One topic I write very infrequently about is Social Security. As someone who retired before my 50th birthday, it has always been something that seems too far off. Recently at an update with our financial advisor, we talked a bit about the timeline that Social Security is structured around.
62 is the earliest age at which one can take a Social Security benefit and almost half of people start drawing from it at that age. That’s probably not too surprising given that many people are ‘forced’ into retirement because of health issues or a lay off.
By taking Social Security sooner, participants that are my age would be giving up 30% of their potential benefit instead of waiting until the full retirement age of 67. That’s a loss of about 6.7% a year – which is a terrific investment return. After age 67 – up to age 70 – seniors can get about an 8% annual return if they continue waiting.

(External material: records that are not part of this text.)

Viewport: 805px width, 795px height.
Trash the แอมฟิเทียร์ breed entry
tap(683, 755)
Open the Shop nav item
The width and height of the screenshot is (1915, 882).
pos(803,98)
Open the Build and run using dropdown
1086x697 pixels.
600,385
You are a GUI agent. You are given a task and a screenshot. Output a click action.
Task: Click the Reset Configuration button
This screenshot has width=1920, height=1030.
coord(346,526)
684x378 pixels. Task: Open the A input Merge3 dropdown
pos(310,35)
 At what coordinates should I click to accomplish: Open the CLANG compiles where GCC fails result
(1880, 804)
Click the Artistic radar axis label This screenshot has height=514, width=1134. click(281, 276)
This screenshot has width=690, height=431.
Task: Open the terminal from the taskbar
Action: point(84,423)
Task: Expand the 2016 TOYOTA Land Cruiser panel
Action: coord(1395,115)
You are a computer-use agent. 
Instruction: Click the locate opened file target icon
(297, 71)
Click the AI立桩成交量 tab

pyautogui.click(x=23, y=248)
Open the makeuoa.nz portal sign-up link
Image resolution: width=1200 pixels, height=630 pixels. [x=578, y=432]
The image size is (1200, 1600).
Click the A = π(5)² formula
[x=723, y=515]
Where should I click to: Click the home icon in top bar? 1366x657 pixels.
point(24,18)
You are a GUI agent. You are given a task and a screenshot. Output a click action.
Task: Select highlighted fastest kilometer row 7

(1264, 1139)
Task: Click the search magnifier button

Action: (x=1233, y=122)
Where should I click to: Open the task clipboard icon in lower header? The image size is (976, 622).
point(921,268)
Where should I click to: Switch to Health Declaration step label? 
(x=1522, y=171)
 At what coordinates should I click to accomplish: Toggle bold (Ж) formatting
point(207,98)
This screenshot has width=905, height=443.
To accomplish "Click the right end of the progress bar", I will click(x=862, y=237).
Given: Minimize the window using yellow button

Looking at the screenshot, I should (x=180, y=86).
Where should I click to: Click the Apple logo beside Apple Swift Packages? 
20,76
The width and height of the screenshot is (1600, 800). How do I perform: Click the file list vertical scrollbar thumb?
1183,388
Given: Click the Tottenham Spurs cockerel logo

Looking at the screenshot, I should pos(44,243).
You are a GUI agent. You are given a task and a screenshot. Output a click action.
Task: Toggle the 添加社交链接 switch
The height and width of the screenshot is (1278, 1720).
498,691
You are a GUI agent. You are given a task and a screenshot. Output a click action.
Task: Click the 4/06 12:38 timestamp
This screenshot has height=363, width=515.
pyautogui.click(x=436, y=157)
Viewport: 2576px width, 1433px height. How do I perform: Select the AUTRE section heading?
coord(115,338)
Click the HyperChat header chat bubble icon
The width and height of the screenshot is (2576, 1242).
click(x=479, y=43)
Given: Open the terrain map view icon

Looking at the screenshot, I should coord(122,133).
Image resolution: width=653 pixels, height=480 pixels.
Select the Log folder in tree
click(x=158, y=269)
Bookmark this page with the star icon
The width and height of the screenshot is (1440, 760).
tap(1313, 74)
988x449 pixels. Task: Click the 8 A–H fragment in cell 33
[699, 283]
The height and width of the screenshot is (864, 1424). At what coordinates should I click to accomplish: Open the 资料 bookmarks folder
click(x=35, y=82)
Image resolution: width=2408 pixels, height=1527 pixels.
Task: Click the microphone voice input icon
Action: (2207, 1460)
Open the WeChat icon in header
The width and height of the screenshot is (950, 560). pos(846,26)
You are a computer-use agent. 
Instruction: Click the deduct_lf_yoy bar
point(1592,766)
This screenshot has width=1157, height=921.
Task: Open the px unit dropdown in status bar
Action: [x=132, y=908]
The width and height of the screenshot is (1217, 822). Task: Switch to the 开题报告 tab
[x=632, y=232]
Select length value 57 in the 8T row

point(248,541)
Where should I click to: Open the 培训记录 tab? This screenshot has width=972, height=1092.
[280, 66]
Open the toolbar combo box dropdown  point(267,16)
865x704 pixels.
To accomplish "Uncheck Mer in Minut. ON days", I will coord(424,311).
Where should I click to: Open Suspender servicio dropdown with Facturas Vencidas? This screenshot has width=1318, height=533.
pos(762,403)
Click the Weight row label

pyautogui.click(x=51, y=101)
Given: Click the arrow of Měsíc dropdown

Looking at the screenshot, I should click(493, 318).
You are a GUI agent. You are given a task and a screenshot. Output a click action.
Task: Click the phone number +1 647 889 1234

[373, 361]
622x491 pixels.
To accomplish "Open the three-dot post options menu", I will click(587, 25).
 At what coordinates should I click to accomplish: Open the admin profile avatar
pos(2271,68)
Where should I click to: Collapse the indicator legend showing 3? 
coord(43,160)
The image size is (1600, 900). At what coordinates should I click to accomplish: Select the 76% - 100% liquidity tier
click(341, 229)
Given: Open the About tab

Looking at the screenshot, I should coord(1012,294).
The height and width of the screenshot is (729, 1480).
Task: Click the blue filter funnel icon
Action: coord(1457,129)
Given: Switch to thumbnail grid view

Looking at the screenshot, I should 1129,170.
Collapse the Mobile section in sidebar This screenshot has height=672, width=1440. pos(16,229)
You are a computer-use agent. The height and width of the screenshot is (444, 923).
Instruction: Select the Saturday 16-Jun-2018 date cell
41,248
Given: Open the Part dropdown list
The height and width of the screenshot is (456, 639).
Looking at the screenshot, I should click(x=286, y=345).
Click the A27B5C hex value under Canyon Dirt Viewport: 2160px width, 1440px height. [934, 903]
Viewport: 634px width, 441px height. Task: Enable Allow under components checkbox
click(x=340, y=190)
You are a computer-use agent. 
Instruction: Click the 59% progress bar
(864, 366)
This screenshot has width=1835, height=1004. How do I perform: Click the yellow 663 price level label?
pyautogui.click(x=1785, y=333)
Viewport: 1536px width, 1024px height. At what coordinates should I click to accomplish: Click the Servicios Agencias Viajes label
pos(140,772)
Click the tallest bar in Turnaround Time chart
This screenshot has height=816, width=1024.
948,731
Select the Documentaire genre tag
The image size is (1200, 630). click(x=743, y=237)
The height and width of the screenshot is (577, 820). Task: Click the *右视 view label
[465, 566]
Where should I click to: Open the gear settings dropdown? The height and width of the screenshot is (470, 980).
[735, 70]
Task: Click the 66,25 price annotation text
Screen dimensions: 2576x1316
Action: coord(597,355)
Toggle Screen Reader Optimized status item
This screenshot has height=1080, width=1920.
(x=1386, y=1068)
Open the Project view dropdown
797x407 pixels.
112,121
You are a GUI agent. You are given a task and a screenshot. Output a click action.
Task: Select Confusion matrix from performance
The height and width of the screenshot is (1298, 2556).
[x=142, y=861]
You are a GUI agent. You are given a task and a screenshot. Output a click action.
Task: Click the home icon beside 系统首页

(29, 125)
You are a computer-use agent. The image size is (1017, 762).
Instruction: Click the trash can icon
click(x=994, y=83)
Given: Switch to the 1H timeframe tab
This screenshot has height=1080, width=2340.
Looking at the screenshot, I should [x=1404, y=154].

Since Social Security represents more than 50% of most people’s income in retirement (it’s 90% or more for 35%), perhaps putting off Social Security would never work. If you’ve been a good saver on your own, however the 8 years from age 62 to 70 become very lucrative and you could wind up with a benefit that is almost 2x what others are collecting.
For us, these decisions are still a decade away, but our plan calls for delaying Social Security (and my MegaCorp pension) for as long as possible. That seems the best approach to maximize our nest egg in retirement.
I’ll also note that I do NOT think that Social Security is going to collapse or go away. While it currently has a sizable unfunded liability, that simply requires a once in a generation ‘fix’ as was done during the Reagan administration. It would be political suicide for anyone in Washington DC to mess with the benefits of the program. (Change my mind if you don’t agree!)